Rockville, MD -- Ever since the genomics revolution took off, scientists have been busily deciphering vast numbers of genomes. Cataloging. Analyzing. Comparing. Public databases hold 239 complete bacterial genomes alone.
Photo: Bacillus anthracis. (Image courtesy of Lawrence Berkeley National Laboratory)
But scientists at The Institute for Genomic Research (TIGR) have come to a startling conclusion.
Armed with the powerful tools of comparative genomics and mathematics, TIGR scientists have concluded that researchers might never fully describe some bacteria and viruses--because their genomes are infinite.
Sequence one strain of the species, and scientists will find significant new genes. Sequence another strain, and they will find more.
And so on, infinitely.
"Many scientists study multiple strains of an organism," says TIGR President Claire Fraser. "But at TIGR, we're now going a step further, to actually quantify how many genes are associated with a given species. How many genomes do you need to fully describe a bacterial species?"
In pursuit of that question, TIGR scientist Hervé Tettelin and colleagues published a study in this week's (September 19-23) early online edition of the Proceedings of the National Academy of Sciences (PNAS).
In the study, TIGR scientists, with collaborators at Chiron Corporation, Harvard Medical School and Seattle Children's Hospital, compared the genomic sequence of eight isolates of the same bacterial species: Streptococcus agalactiae, also known as Group B Strep (GBS), which can cause infection in newborns and immuno-compromised individuals.
Analyzing the eight GBS genomes, the researchers discovered a surprisingly continual stream of diversity. Each GBS strain contained an average of 1806 genes present in every strain (thus constituting the GBS core genome) plus 439 genes absent in one or more strains.
Moreover, mathematical modeling showed that unique genes will continue to emerge, even after thousands of genomes are sequenced. The GBS pan-genome is expected to grow by an average of 33 new genes every time a new strain is sequenced.
"We were surprised to find that we haven't cornered this species yet," says Tettelin, lead author of the PNAS paper. "We still don't know--and apparently, we'll never know--the extent of its diversity."
To interpret this infinite view of microbial genomes, Tettelin and colleagues propose describing a species by its "pan-genome": the sum of a core genome, containing genes present in all strains, and a dispensable genome, with genes absent from one or more strains and genes unique to each strain.
The pan-genome is more than mere syntax. The concept has real implications for molecular biology. Many important pathogens--including those responsible for influenza, Chlamydia, and gastrointestinal infections, all under study at TIGR--contain multiple strains with specific genomes.

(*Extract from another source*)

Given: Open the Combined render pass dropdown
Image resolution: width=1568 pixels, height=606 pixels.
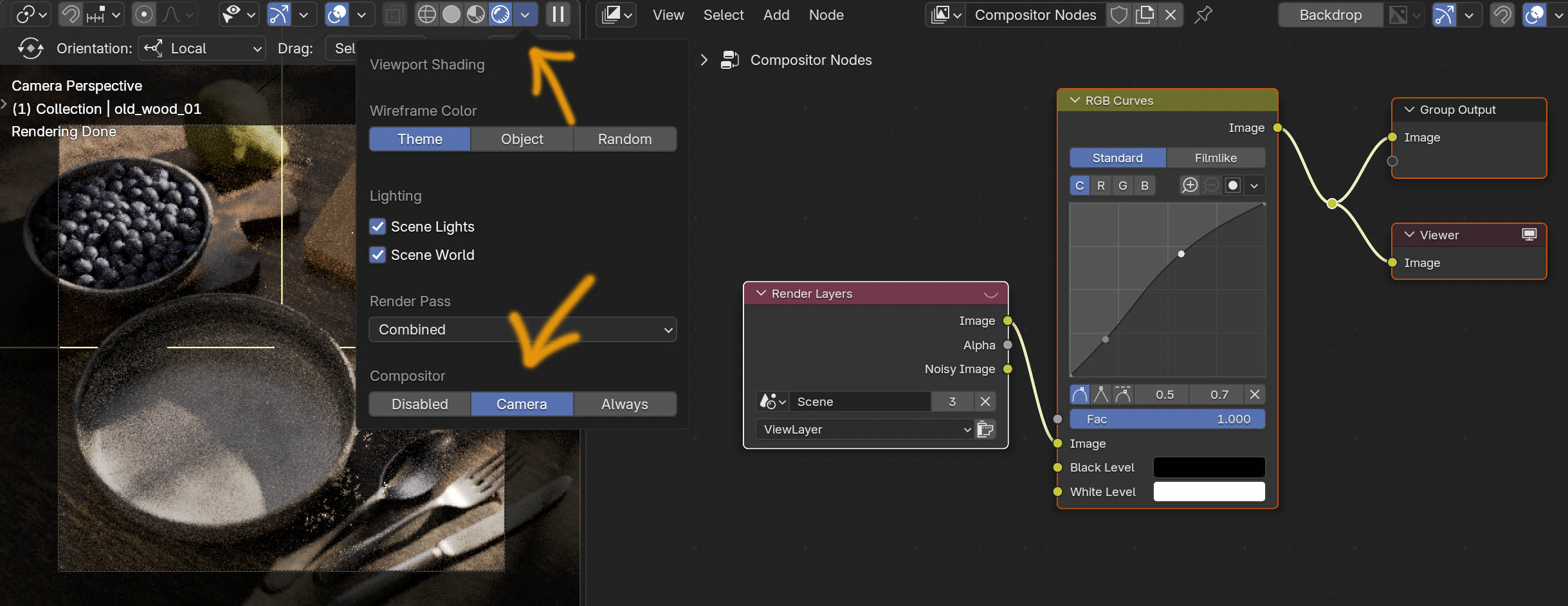Looking at the screenshot, I should pyautogui.click(x=522, y=329).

By bringing a pan-genome perspective to the study of these organisms, scientists may better learn how new pathogens emerge and better target therapies to specific conditions.
One approach is to spotlight a species's core genome. On the flip side, scientists may eliminate a core genome, hunting instead for fringe genes that explain a specific strain's unique activity.

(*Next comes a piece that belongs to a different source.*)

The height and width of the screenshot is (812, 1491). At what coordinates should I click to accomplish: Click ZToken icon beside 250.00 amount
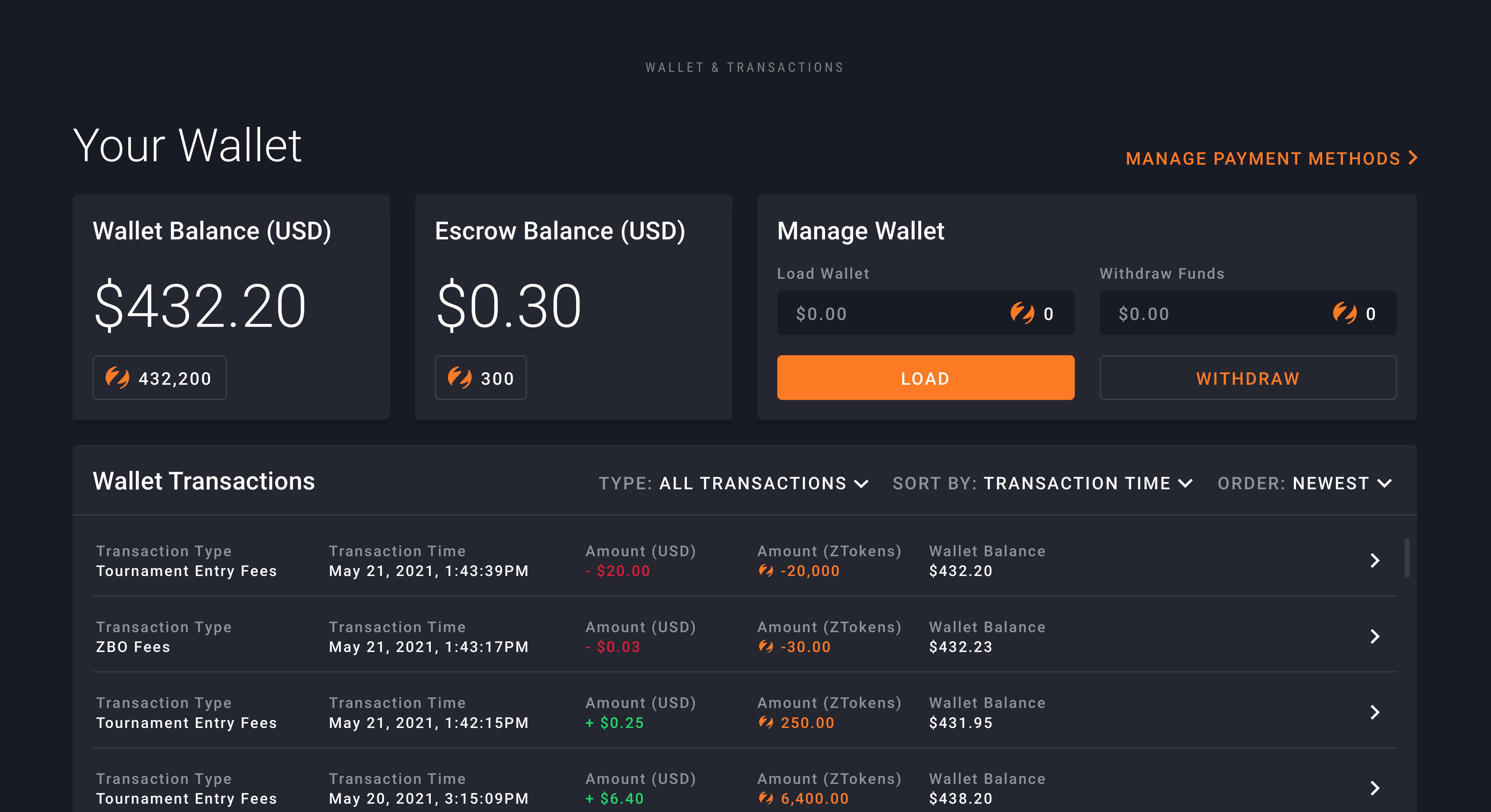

TIGR researchers say the pan-genome concept also underscores the limits of traditional known genomes. Researchers often refer to a "type" genome to describe a given species. That singular, representative genome is often simply the strain easiest to acquire from nature or grow in the lab.

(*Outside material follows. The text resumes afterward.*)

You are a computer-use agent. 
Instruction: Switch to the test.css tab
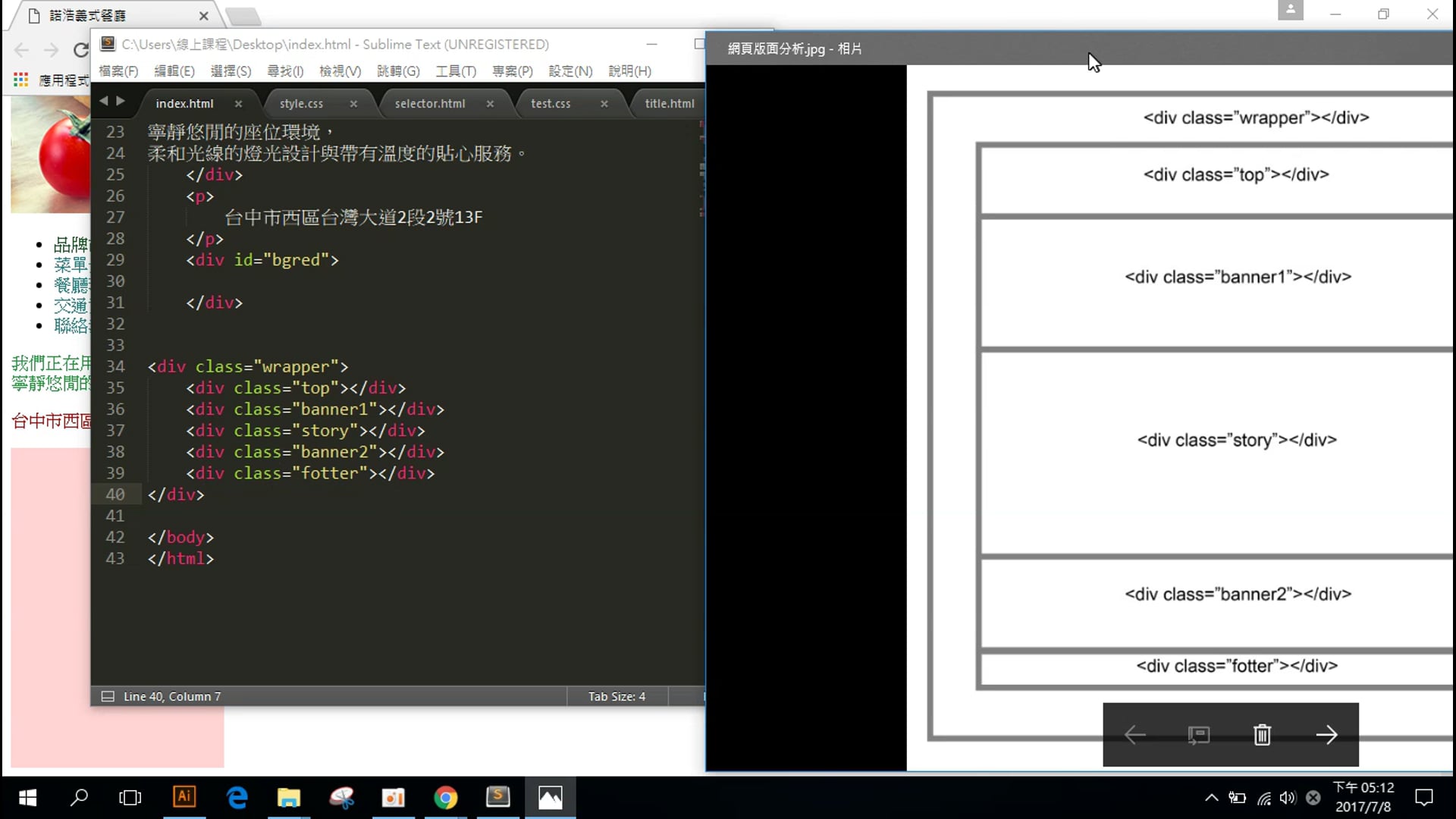(x=551, y=104)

Yet scientists worldwide routinely tap these known genomes in public databases to hunt for drug targets, explain ecological niches, and chart evolution. How well do these microbial genomes reflect reality?
As comparative genomics itself evolves, Fraser expects TIGR to increasingly focus on pan-genomes. Many questions remain. Although some microbial species, such as GBS, have infinite pan-genomes, for instance, others are more limited.
Comparing eight independent isolates of Bacillus anthracis (the bacterium that causes anthrax), for instance, Tettelin and colleagues found that just four genomes were sufficient to characterize its pan-genome.
That raises interesting questions about rates of evolution, notes Fraser. "We're intrigued to learn more about the diversity within a given species, and how it happens," she says.
The Institute for Genomic Research (TIGR) is a not-for-profit center dedicated to deciphering and analyzing genomes. Since 1992, TIGR, based in Rockville, Md., has been a genomics leader, conducting research critical to medicine, agriculture, energy, the environment and biodefense.